_What to produce_. Write out, word for word, only the data from its first line to the line containing "Task: Click the GST REGISTRATION page heading".

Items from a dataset
*** Begin section ***

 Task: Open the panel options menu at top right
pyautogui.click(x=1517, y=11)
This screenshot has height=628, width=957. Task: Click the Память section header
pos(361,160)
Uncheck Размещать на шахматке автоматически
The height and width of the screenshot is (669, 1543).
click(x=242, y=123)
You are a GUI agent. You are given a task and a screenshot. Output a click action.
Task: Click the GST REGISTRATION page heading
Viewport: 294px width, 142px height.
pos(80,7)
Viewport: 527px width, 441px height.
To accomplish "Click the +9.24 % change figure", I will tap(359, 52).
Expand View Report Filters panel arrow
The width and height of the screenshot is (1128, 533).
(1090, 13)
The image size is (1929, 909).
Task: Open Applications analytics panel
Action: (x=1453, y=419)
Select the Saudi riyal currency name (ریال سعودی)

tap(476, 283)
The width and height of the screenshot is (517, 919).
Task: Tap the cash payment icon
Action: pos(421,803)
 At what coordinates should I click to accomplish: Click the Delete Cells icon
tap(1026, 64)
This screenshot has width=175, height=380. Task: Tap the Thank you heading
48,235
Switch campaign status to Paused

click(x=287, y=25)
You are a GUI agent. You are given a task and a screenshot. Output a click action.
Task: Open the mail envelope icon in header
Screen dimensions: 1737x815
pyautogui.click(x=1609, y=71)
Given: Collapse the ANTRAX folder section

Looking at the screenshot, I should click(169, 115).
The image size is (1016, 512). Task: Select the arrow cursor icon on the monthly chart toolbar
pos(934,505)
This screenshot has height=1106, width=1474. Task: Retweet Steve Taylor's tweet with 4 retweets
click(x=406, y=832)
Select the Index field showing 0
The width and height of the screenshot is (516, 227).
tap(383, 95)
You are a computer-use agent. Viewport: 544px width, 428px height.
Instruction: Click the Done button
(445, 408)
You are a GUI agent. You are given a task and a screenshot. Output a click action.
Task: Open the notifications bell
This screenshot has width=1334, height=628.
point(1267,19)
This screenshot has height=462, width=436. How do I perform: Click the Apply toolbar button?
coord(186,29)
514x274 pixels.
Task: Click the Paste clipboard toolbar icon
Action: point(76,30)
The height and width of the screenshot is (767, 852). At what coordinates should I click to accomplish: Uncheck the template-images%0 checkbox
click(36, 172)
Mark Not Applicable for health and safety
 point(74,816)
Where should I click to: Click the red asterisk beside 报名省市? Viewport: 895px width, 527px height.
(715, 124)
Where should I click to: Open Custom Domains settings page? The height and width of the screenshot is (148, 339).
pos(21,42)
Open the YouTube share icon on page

*** End section ***

_Response below_.
 Task: Open the panel options menu at top right
pyautogui.click(x=1517, y=11)
This screenshot has height=628, width=957. Task: Click the Память section header
pos(361,160)
Uncheck Размещать на шахматке автоматически
The height and width of the screenshot is (669, 1543).
click(x=242, y=123)
You are a GUI agent. You are given a task and a screenshot. Output a click action.
Task: Click the GST REGISTRATION page heading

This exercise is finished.